Every NFT sold allows acquiring a plotted frame. (code in the unlockable content)
My 7th plotloop is a very special one, inspired from the mother of all of my plot loops: plot#108 which wasn't planned to be animated but a way to visualize randomness and chose one frame! This is still what gave me the idea to do these plot loops.
The concept of Plot Loop, as described in https://greweb.me/2021/05/plot-loops article, is an hybrid concept between a digital video art and physical plot that produces topology of the same art.
The main digital art is a 1920p video loop of 8 frames available as NFT on Opensea.io sold by @achetezdelart famous Paris' art gallery. I am so thrilled to work for the first time with an art gallery and looking forward to do more collaboration in the future! The physical art is the 8 frames, plotted with 3 fountain pens on Bristol A4 paper (250g), and offered when buying the NFT.
24+ hours of near non-stop plotting!
Once the coding was done, the hard part was the precision work of plotting 8 frames, each taking 2 hours to achieve. With all the fail and retry there were, it took me more than a day to finish it all. The sun strokes takes about 10 minutes but the rest takes around 100 minutes.
"Proof of Plot", a very time-consuming creation process
The creation process of this plot loop was one of the most challenging one, among all of the other plots I have done so far. The fact each frame takes about 2 hours to plot with 2 manual actions (changing the fountain pens) makes any mistake very punishing! You can't faster the 2 hours much without risking the paper to suffer faced to the number of stroke of the fountain pen!
Fail and retry
Yet, plotting is a fail and retry process, so I like to show you 2 failures first among 4 of my first prototype fails:
For anyone familiar with plot and fountain pens this is indeed one of the worse nightmare to deal with: too much stroke-crowded area is going to badly end up with literally digging through the paper.

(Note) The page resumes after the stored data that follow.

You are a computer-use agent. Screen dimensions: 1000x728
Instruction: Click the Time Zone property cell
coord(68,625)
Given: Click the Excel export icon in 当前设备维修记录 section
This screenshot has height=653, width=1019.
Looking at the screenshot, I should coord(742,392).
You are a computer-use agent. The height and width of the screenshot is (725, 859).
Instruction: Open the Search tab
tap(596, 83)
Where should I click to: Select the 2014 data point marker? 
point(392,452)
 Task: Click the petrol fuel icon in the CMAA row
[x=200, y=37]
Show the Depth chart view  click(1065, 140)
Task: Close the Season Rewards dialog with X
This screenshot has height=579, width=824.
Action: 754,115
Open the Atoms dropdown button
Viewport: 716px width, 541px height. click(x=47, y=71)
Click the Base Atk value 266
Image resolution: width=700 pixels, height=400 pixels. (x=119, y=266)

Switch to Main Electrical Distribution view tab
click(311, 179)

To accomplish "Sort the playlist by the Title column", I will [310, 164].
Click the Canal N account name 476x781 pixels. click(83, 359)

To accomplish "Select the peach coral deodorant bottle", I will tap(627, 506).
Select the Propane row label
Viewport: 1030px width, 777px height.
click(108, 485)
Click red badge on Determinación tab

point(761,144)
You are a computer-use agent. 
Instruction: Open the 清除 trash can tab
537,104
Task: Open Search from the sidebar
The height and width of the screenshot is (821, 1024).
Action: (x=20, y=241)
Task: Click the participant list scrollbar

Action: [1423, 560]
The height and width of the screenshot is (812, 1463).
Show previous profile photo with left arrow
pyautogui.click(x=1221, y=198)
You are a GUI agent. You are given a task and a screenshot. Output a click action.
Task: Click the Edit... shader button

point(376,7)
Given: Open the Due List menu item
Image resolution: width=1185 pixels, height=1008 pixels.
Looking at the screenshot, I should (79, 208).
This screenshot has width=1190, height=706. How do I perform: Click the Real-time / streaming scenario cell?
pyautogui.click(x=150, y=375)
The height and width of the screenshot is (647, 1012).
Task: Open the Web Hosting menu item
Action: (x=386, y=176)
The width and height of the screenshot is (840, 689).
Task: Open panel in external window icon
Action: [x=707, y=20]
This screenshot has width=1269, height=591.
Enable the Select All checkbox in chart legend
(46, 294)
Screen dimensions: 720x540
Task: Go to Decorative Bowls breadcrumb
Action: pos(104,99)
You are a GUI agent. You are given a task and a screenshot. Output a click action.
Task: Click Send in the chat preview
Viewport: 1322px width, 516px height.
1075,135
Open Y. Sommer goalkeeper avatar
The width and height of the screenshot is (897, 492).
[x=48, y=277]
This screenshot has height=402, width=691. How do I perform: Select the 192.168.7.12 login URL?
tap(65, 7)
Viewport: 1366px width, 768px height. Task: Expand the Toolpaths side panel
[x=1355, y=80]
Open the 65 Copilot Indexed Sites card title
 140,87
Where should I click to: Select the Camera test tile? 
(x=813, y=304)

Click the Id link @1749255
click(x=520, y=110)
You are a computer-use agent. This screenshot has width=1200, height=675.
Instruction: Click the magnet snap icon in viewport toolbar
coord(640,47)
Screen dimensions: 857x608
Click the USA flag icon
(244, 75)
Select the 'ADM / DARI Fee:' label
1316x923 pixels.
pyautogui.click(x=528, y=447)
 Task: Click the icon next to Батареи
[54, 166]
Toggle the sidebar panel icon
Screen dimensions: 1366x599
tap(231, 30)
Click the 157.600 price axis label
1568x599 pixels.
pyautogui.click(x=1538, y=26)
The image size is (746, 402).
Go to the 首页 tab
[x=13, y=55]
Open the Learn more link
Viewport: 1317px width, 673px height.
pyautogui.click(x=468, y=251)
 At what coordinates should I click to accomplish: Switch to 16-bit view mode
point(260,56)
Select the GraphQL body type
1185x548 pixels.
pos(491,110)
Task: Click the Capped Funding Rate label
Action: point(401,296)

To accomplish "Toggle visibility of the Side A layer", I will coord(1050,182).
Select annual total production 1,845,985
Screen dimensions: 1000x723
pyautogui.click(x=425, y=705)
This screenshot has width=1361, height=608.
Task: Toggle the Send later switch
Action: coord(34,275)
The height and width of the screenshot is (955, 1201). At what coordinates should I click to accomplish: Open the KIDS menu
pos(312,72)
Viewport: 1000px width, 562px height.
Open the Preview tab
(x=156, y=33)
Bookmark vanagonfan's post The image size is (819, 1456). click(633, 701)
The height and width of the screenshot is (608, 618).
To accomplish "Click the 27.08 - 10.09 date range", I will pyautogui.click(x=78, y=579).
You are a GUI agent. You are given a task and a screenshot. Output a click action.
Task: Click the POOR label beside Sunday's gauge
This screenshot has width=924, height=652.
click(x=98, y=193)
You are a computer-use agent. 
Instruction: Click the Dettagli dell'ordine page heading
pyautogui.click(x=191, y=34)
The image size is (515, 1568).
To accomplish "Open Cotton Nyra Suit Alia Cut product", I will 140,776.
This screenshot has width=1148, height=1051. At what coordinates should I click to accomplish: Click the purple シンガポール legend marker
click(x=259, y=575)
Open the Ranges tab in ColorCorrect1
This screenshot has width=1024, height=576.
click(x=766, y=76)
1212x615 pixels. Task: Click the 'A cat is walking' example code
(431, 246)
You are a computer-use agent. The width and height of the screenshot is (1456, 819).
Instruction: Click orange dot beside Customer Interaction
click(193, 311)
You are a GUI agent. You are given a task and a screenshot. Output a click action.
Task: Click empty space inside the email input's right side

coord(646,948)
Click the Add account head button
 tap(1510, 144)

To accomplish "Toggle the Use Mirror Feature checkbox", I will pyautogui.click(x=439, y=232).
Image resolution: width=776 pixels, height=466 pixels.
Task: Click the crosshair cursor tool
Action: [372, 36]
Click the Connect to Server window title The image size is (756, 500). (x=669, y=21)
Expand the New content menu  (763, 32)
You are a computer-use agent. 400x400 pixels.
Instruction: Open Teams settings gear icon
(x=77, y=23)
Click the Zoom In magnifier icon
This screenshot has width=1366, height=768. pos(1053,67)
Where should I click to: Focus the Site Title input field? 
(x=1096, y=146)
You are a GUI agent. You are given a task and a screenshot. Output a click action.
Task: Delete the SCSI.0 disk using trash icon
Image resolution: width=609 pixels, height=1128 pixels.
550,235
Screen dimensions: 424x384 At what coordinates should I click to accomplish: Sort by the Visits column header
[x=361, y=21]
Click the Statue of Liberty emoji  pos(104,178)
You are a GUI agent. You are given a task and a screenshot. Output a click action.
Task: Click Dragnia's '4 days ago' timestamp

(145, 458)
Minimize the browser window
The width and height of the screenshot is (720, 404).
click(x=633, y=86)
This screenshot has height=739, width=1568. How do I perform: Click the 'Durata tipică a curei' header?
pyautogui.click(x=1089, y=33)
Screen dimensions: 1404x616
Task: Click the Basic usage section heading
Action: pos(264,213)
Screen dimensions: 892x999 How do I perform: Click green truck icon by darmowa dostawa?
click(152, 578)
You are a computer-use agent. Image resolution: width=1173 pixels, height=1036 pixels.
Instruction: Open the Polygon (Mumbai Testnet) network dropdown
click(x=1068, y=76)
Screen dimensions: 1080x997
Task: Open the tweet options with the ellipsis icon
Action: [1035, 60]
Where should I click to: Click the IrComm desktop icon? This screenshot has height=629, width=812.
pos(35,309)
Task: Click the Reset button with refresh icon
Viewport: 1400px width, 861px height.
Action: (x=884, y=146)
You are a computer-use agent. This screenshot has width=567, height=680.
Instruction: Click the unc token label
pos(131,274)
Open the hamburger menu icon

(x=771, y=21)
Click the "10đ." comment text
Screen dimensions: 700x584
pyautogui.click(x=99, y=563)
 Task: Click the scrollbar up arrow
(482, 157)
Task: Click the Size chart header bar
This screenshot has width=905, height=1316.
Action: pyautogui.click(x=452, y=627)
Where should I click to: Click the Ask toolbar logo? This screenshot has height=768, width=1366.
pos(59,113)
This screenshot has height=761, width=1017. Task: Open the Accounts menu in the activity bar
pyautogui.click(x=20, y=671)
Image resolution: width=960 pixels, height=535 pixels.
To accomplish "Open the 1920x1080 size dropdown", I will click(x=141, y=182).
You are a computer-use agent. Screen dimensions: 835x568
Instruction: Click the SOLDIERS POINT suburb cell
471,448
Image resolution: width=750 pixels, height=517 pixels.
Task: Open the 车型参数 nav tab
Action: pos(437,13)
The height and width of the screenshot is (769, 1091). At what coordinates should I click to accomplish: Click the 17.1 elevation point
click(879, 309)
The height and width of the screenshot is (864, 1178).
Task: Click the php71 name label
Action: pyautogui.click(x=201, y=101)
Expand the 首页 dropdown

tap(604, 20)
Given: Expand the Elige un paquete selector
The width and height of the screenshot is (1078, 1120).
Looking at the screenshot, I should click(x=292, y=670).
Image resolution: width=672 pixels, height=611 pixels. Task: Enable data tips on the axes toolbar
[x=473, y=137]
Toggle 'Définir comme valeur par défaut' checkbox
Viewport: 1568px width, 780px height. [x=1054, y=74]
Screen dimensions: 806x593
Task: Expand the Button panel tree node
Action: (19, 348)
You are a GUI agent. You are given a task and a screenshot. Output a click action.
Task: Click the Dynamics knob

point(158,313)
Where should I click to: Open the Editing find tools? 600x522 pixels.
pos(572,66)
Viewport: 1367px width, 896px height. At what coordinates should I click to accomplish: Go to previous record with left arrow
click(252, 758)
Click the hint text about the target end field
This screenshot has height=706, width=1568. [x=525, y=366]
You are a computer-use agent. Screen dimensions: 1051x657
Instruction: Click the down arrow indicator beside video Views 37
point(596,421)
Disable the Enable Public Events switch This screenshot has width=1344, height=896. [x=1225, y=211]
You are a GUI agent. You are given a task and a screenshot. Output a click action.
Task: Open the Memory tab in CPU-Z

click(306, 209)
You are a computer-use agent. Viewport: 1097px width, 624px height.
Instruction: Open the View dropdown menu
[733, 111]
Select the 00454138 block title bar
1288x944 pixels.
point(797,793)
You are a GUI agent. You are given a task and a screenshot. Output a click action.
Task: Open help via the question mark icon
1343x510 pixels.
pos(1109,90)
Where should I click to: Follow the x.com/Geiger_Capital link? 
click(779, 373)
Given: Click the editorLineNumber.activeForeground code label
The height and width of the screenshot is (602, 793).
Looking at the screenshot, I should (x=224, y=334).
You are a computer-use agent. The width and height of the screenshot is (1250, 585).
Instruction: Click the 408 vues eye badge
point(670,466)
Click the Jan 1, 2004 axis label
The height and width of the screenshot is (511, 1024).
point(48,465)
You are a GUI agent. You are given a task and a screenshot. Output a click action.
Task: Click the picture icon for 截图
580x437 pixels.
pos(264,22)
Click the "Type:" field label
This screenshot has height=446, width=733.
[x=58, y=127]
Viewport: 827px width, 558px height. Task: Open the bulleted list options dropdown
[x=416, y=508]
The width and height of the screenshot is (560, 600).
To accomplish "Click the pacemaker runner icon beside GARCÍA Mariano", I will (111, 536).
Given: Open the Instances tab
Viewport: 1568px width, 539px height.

Quick technique to solve this problem
A very simple technique I call the "passage counter" technique. It's simply the use of a 2D Grid where each cell have a counter that you increment when a line goes through it, when it reaches 3 (or more) that's where you start raising the pen in these crowded area.
It works great with the limitation that too much up and down of your pen is both time consuming but also can be hurting the paper too, there there is a tradeoff to find.
Some interesting creative coding techniques used
sun rays projection
For the sun rays, I've used a simple radial projection that collides with the mountain lines.
I had to make lines randomly starting at different places to avoid the effect to be too condensed at the beginning (problem of radial projection is your lines get more and more distanced). I wanted it to not be that "random" so i've used a simple prime number formula: distance to center of sun is added of an extra
8. + ((i * 29) % 121) as f64 where
i is the ray index.
I didn't wanted to make the sun motion too realistic but I wanted a visible motion that would fit with the mountains and project rays from different positions. It also had to be looping (which a sunset/sunrise wouldn't allow)
Therefore, I went with a simple trigonometry formula:
let sunp = ( w / 2. + 75. * (2. * PI * sunphase).cos(), 50. - 30. * (2. * PI * sunphase).sin().abs() );
mountain oscillation and noise shape
The noise algorithm I used was much more accomplished than in plot#108 even though that historical plot one is interesting too.
I learned recently the power of 'domain warping' on applied on noise and I applied it here, at least mainly on the 1D of the wave. It creates more "local minima" on the shape and creates a more interesting animation.
It's important to also note that noise/perlin noise, is quite challenging to "loop" and the way I did this is interpolation between 3 states. I have simply done this:
let n1 = perlin.get([ a, b, opts.seed + i as f64 * divergence + 200.2 ]); let n2 = perlin.get([ a, b, opts.seed + i as f64 * divergence + 300.514 ]); let n3 = perlin.get([ a, b, opts.seed + i as f64 * divergence + 400.31 ]); let n = 0.8 * ( n1 * (2. * PI * p).cos() + n2 * (2. * PI * (p + 0.33)).cos() + n3 * (2. * PI * (p + 0.66)).cos() ) + // global disp 0.2 * perlin.get([ freq * xp, freq * y, opts.seed ]);
where a and b are noise themselves to apply the "domain warping" magic.